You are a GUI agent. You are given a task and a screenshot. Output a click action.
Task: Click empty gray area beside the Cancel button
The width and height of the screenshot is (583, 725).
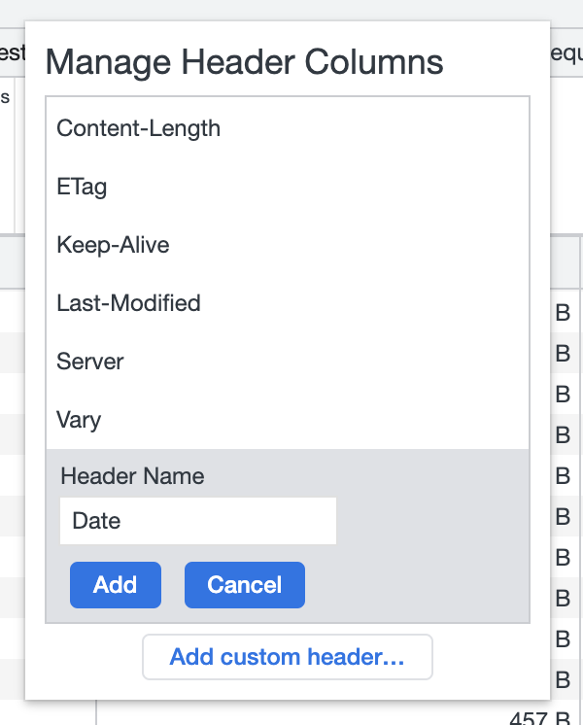click(416, 585)
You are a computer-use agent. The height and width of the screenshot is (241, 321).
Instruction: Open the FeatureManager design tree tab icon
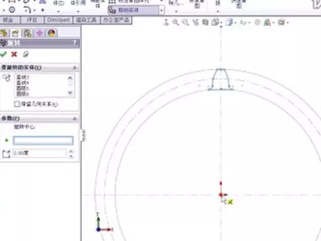tap(4, 33)
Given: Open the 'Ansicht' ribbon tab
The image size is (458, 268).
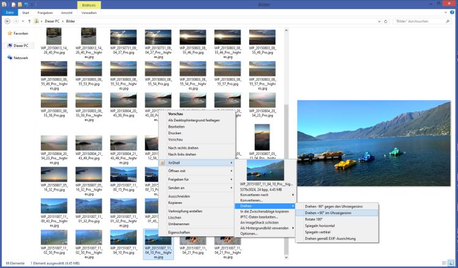Looking at the screenshot, I should [66, 12].
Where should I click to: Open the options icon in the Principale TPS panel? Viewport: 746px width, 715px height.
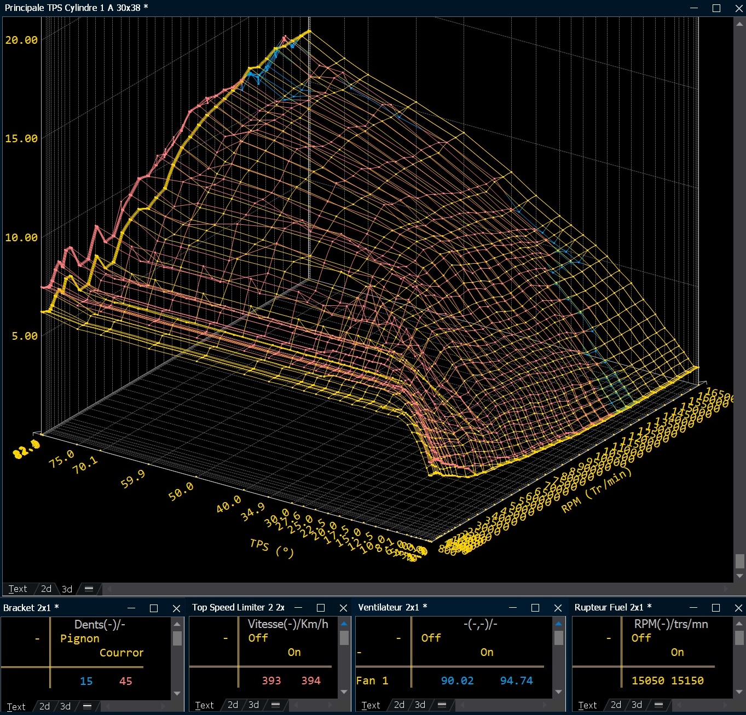coord(89,589)
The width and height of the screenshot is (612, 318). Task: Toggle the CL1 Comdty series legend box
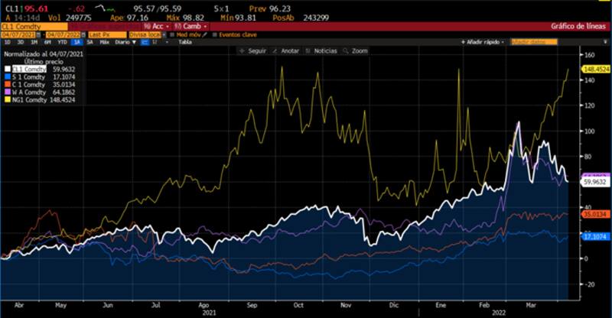tap(7, 67)
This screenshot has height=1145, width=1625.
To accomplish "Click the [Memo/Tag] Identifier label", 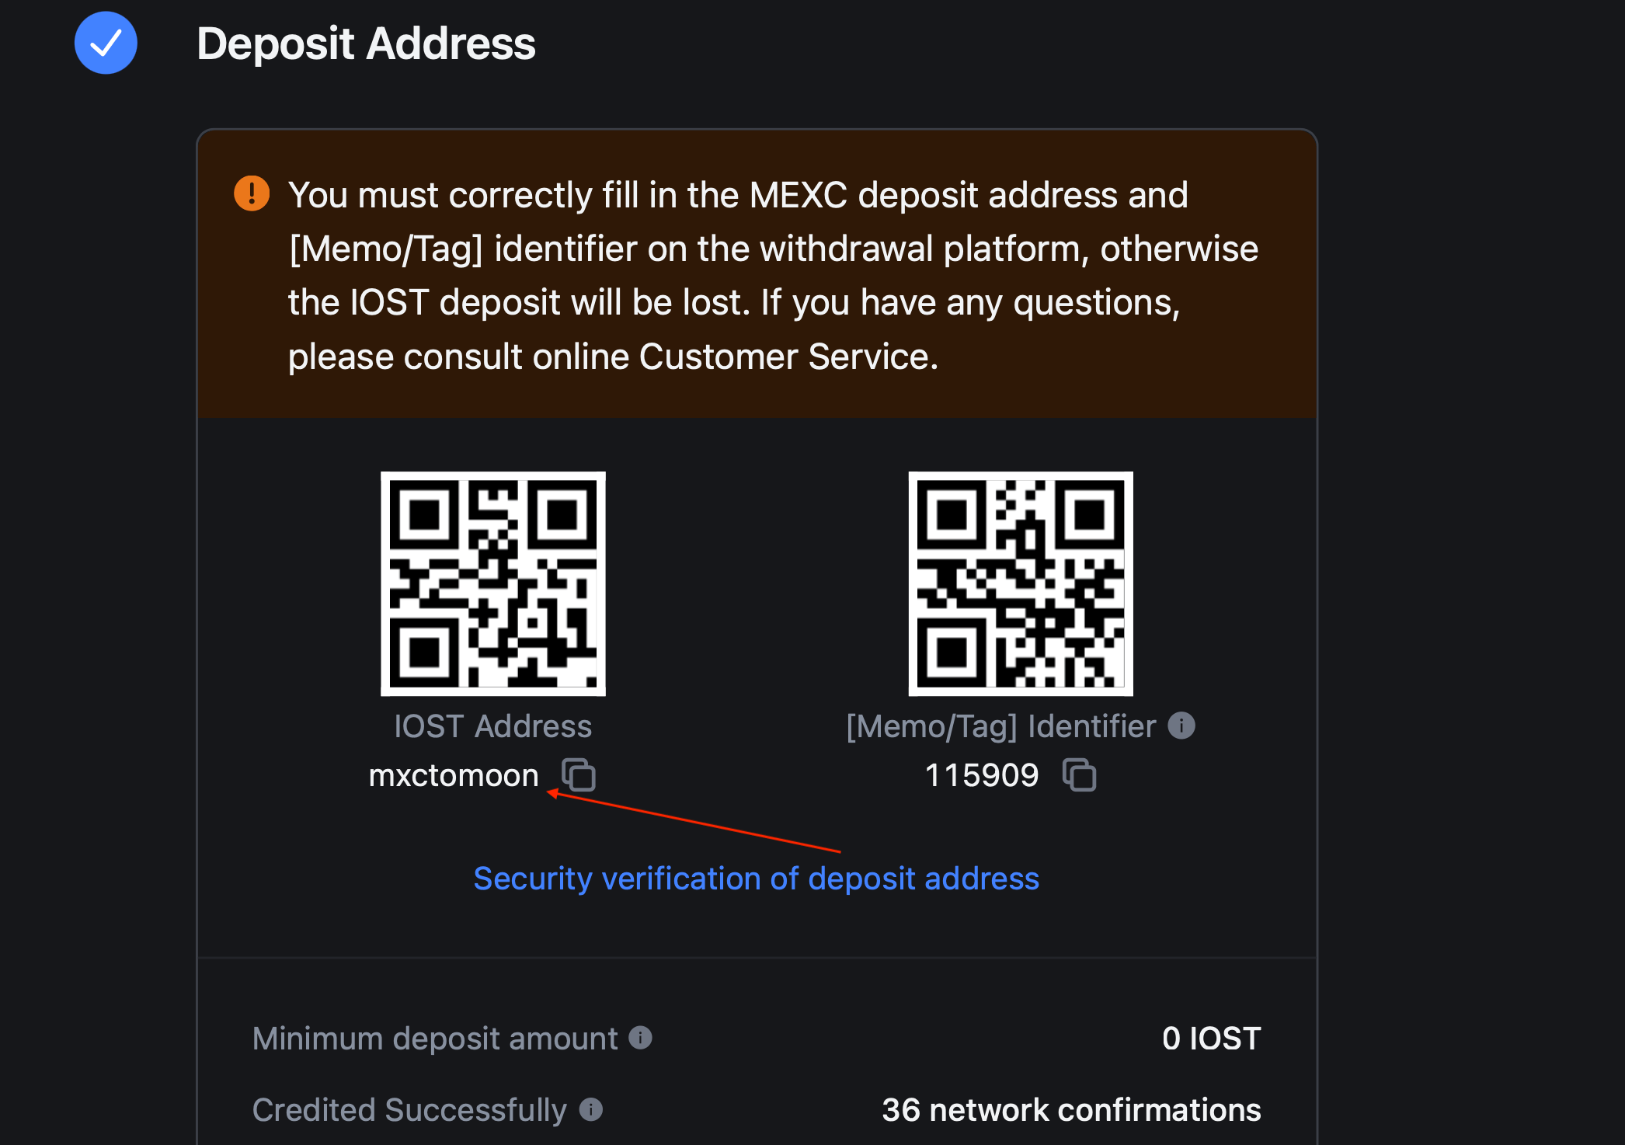I will pyautogui.click(x=1000, y=726).
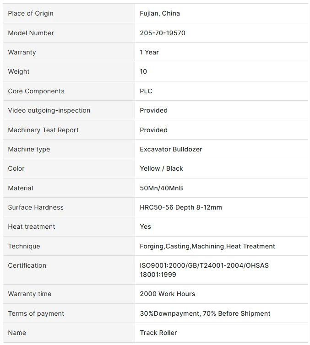Select Excavator Bulldozer machine type text
Screen dimensions: 310x345
(x=171, y=149)
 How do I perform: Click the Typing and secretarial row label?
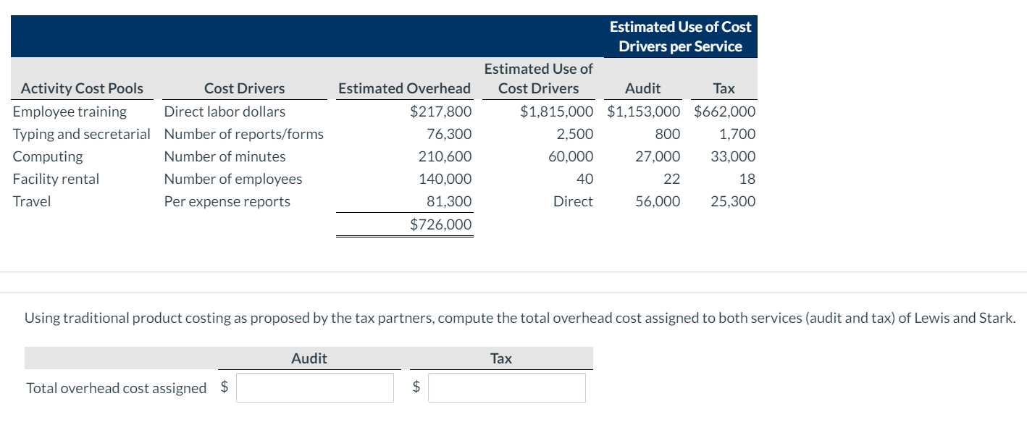tap(82, 134)
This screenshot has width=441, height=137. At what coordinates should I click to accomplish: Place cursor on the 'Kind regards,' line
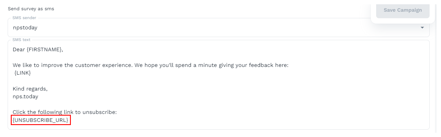[x=30, y=89]
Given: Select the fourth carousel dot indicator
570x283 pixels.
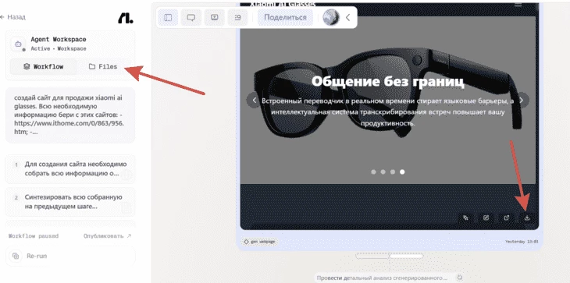Looking at the screenshot, I should (x=402, y=172).
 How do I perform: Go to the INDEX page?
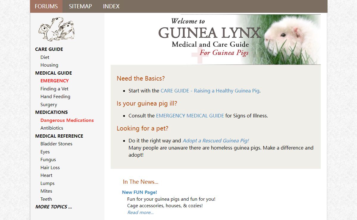pyautogui.click(x=111, y=6)
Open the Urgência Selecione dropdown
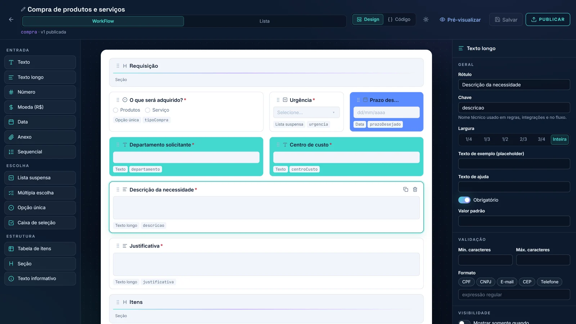576x324 pixels. (306, 112)
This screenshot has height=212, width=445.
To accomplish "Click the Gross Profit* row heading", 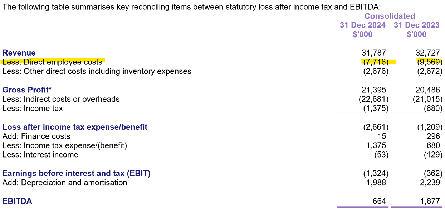I will click(x=27, y=90).
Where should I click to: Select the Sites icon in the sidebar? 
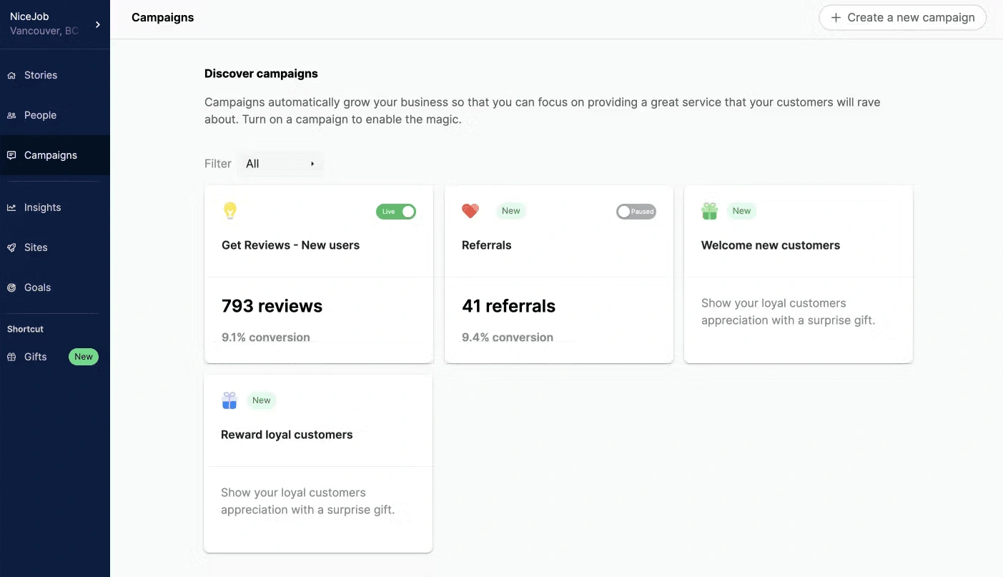11,247
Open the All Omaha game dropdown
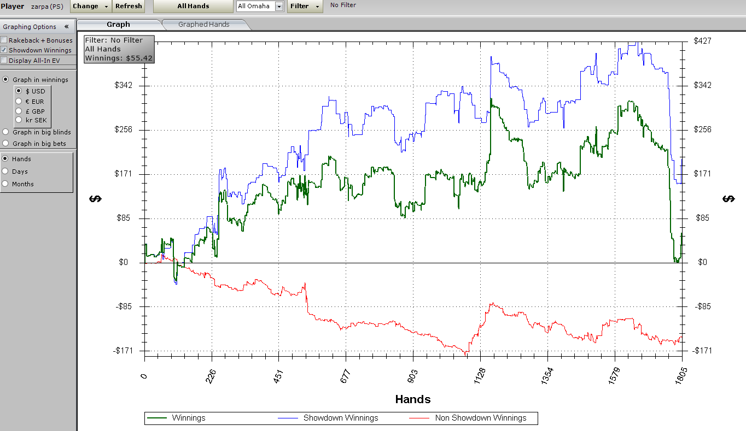This screenshot has height=431, width=746. (279, 7)
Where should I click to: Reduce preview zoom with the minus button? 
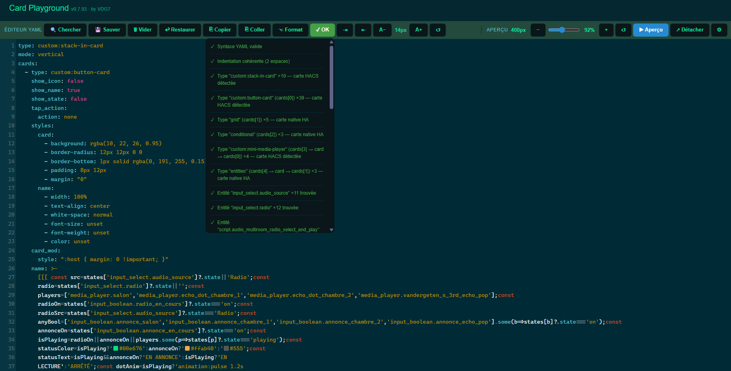(538, 30)
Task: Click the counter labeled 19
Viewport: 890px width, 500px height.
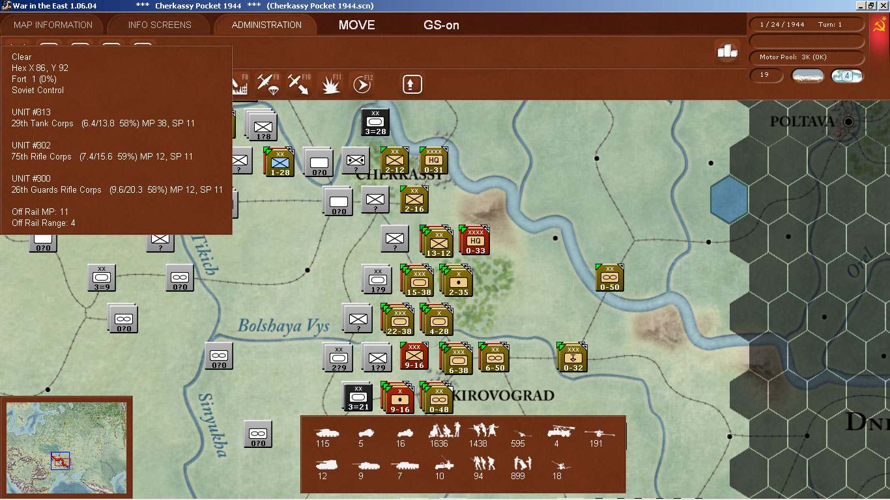Action: pos(766,76)
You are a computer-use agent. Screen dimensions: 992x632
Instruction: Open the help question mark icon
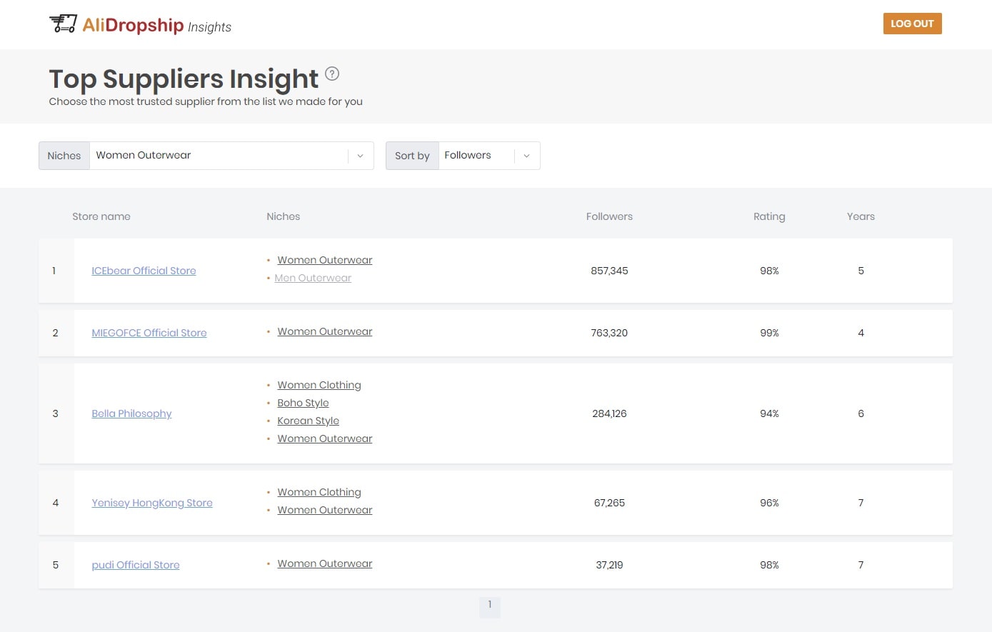(332, 74)
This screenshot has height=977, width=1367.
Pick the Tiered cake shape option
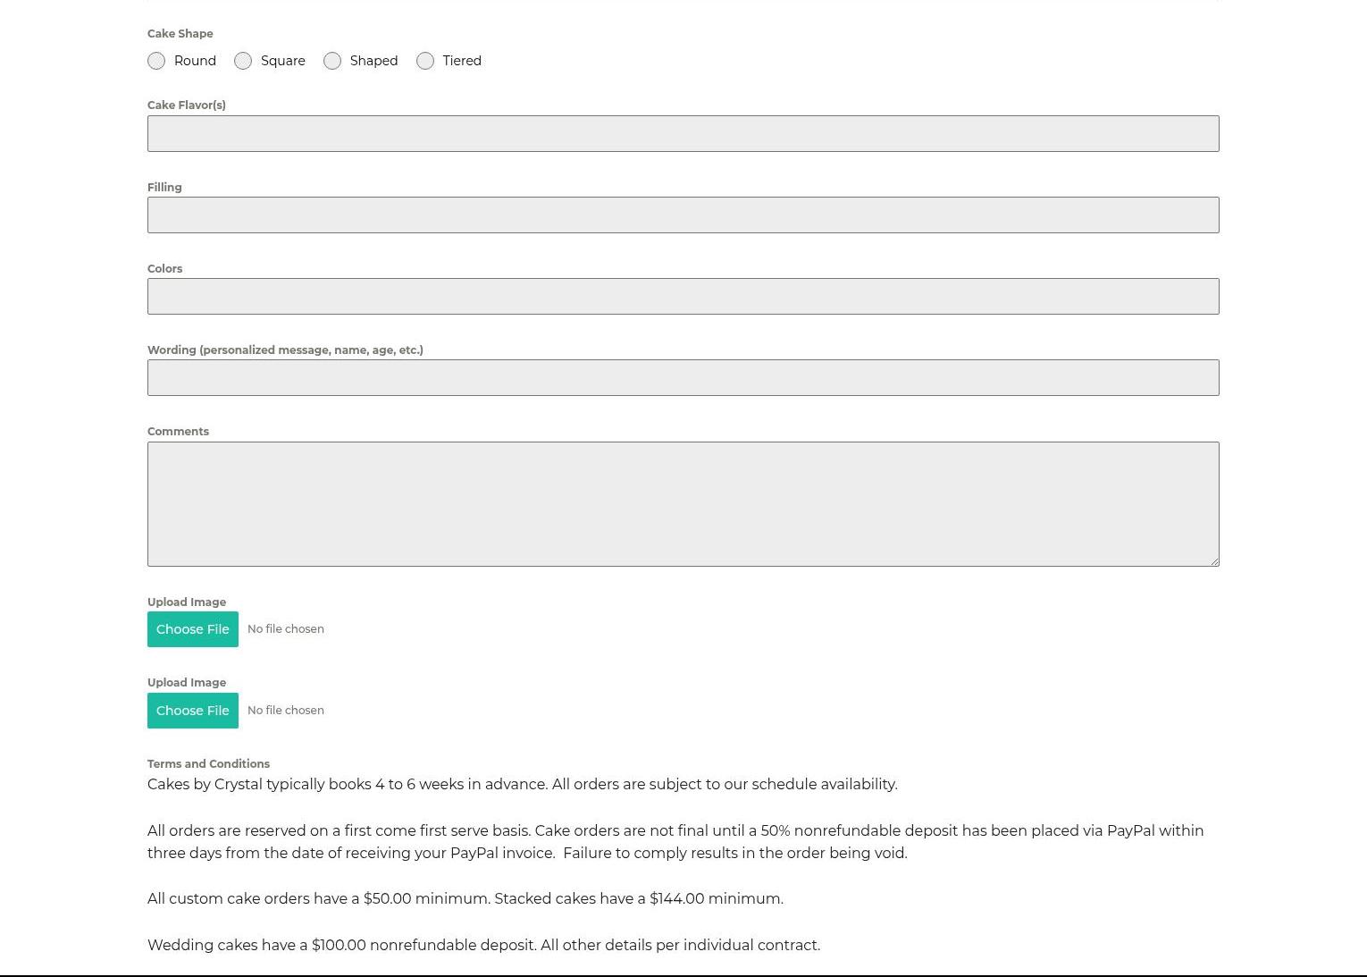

----

Every line that includes "computer" must be copied from the material above.

Solved exercise.
You are a computer-use agent. The height and width of the screenshot is (241, 321).
You are a computer-use agent. Screen dimensions: 992x632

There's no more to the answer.